→ **TRY IT**
Reproduce each line of the material exactly as it reads.

→ **DATA UNDER STUDY**

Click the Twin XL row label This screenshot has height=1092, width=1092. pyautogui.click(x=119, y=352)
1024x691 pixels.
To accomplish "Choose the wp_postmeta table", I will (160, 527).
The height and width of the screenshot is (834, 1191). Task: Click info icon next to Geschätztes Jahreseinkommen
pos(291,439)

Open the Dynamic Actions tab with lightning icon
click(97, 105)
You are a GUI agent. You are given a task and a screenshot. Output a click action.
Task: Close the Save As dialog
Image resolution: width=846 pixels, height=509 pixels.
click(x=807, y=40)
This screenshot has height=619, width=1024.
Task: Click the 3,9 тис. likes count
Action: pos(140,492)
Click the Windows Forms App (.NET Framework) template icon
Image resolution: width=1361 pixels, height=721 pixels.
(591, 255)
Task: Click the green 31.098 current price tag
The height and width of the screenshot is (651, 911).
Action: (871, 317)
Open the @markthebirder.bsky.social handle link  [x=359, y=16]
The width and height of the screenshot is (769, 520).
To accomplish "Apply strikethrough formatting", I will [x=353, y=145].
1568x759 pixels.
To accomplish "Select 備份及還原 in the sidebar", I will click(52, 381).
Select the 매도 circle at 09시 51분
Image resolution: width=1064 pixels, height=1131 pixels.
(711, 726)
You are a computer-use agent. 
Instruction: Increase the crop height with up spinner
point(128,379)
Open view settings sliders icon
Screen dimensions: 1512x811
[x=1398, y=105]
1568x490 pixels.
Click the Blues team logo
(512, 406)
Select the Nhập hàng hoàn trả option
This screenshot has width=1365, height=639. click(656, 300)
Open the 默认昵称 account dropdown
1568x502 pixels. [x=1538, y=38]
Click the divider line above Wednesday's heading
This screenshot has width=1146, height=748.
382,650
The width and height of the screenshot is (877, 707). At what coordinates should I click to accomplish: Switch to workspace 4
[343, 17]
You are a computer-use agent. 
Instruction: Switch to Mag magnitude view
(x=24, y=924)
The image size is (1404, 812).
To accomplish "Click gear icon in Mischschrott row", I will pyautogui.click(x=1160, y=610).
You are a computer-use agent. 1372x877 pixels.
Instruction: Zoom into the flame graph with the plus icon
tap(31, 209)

→ **OUTPUT**
Click the Twin XL row label This screenshot has height=1092, width=1092. pyautogui.click(x=119, y=352)
1024x691 pixels.
To accomplish "Choose the wp_postmeta table", I will (160, 527).
The height and width of the screenshot is (834, 1191). Task: Click info icon next to Geschätztes Jahreseinkommen
pos(291,439)

Open the Dynamic Actions tab with lightning icon
click(97, 105)
You are a GUI agent. You are given a task and a screenshot. Output a click action.
Task: Close the Save As dialog
Image resolution: width=846 pixels, height=509 pixels.
click(x=807, y=40)
This screenshot has height=619, width=1024.
Task: Click the 3,9 тис. likes count
Action: pos(140,492)
Click the Windows Forms App (.NET Framework) template icon
Image resolution: width=1361 pixels, height=721 pixels.
(591, 255)
Task: Click the green 31.098 current price tag
The height and width of the screenshot is (651, 911).
Action: (871, 317)
Open the @markthebirder.bsky.social handle link  [x=359, y=16]
The width and height of the screenshot is (769, 520).
To accomplish "Apply strikethrough formatting", I will [x=353, y=145].
1568x759 pixels.
To accomplish "Select 備份及還原 in the sidebar", I will click(52, 381).
Select the 매도 circle at 09시 51분
Image resolution: width=1064 pixels, height=1131 pixels.
(711, 726)
You are a computer-use agent. 
Instruction: Increase the crop height with up spinner
point(128,379)
Open view settings sliders icon
Screen dimensions: 1512x811
[x=1398, y=105]
1568x490 pixels.
Click the Blues team logo
(512, 406)
Select the Nhập hàng hoàn trả option
This screenshot has width=1365, height=639. click(656, 300)
Open the 默认昵称 account dropdown
1568x502 pixels. [x=1538, y=38]
Click the divider line above Wednesday's heading
This screenshot has width=1146, height=748.
382,650
The width and height of the screenshot is (877, 707). At what coordinates should I click to accomplish: Switch to workspace 4
[343, 17]
You are a computer-use agent. 
Instruction: Switch to Mag magnitude view
(x=24, y=924)
The image size is (1404, 812).
To accomplish "Click gear icon in Mischschrott row", I will pyautogui.click(x=1160, y=610).
You are a computer-use agent. 1372x877 pixels.
Instruction: Zoom into the flame graph with the plus icon
tap(31, 209)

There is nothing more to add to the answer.